ACTION ITEM: What lines below hold the string "next"? Copy them all.

RECORDS PROVIDED:
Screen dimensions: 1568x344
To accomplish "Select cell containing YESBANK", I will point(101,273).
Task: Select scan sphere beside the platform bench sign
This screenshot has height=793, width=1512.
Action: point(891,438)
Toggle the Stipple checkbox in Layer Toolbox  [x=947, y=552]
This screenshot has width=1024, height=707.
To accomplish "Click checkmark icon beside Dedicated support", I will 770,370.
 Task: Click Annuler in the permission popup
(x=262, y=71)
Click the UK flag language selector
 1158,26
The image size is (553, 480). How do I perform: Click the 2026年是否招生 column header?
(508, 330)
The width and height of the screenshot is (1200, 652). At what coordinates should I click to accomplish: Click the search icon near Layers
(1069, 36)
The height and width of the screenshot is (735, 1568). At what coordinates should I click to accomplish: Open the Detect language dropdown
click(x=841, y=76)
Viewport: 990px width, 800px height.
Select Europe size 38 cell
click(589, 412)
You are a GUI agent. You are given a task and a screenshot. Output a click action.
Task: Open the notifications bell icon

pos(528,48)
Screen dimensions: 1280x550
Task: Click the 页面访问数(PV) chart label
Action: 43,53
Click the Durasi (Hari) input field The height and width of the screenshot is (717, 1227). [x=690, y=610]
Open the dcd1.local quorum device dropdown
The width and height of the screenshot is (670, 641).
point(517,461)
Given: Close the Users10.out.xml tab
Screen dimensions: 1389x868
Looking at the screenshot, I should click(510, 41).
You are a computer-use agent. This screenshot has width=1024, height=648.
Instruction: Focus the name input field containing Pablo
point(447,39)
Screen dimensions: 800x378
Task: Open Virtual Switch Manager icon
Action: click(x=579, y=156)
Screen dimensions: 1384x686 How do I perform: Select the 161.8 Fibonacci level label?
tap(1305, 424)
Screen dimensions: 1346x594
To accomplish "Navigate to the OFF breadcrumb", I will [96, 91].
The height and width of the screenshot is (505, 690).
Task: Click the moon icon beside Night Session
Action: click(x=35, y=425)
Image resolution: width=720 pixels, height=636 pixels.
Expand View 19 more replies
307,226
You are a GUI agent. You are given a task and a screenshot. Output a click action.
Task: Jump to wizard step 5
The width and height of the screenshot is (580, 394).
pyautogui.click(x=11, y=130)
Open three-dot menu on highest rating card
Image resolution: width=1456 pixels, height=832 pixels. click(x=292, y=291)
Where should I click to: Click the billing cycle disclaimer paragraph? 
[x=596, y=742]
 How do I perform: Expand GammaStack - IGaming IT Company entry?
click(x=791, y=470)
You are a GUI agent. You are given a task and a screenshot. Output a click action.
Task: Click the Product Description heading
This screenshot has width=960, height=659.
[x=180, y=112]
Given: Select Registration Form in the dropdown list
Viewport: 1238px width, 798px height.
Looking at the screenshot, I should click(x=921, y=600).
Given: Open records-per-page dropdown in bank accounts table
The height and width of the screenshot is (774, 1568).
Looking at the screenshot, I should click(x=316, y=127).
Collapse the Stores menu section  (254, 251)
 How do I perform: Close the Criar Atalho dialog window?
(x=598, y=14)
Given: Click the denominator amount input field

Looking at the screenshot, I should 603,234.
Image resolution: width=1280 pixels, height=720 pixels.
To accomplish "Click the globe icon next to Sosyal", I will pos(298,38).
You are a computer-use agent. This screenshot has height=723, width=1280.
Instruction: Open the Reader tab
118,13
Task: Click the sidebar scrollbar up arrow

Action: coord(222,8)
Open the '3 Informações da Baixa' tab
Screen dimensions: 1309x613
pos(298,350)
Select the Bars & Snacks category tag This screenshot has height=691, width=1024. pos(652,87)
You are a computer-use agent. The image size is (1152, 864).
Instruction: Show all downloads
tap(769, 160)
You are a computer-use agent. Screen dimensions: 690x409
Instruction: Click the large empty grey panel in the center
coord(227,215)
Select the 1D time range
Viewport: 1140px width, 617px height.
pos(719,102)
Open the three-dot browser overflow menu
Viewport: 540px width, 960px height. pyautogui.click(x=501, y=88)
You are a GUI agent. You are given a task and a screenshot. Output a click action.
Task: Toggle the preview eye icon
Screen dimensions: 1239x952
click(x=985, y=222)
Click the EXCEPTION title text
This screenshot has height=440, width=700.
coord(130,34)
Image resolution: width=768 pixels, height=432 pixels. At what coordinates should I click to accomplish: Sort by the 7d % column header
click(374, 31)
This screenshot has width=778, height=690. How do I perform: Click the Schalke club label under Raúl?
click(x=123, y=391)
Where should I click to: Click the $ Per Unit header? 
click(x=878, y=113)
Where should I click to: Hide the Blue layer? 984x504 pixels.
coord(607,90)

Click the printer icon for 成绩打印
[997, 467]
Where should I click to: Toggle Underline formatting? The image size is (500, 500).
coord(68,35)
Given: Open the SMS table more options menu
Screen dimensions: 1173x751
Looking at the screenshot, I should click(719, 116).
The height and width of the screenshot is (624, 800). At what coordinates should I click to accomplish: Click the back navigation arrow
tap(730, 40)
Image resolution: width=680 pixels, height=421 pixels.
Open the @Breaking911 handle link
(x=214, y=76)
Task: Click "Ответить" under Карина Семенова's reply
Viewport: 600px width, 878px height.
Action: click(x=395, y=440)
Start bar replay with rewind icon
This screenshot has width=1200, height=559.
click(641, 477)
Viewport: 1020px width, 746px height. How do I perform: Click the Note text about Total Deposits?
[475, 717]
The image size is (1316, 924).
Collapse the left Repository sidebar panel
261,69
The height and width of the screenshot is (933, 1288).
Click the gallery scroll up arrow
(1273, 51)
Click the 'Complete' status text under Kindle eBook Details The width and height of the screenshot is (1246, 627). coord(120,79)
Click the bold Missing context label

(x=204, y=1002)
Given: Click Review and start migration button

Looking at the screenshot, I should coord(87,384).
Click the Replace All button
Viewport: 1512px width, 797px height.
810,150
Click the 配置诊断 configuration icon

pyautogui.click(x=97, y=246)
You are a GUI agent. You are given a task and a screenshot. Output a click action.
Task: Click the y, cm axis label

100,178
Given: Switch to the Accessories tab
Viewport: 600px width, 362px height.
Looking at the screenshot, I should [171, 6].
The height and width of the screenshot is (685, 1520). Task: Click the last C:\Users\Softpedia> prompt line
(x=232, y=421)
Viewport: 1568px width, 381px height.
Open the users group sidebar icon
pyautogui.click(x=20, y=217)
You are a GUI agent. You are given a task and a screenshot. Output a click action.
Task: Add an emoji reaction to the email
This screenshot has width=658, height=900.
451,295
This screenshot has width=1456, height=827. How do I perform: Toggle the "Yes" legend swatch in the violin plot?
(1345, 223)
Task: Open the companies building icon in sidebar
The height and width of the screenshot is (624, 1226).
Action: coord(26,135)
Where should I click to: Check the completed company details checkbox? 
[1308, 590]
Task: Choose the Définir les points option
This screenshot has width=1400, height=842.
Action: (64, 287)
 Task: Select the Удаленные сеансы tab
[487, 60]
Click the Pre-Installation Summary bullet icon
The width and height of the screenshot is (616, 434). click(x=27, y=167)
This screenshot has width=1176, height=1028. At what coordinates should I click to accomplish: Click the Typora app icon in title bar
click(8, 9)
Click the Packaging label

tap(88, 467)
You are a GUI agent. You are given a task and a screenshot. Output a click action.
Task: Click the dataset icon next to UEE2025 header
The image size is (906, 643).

THE COMPLETED TASK:
To accomplish "Click the globe icon next to Sosyal", I will pos(298,38).
Task: Click the dataset icon next to UEE2025 header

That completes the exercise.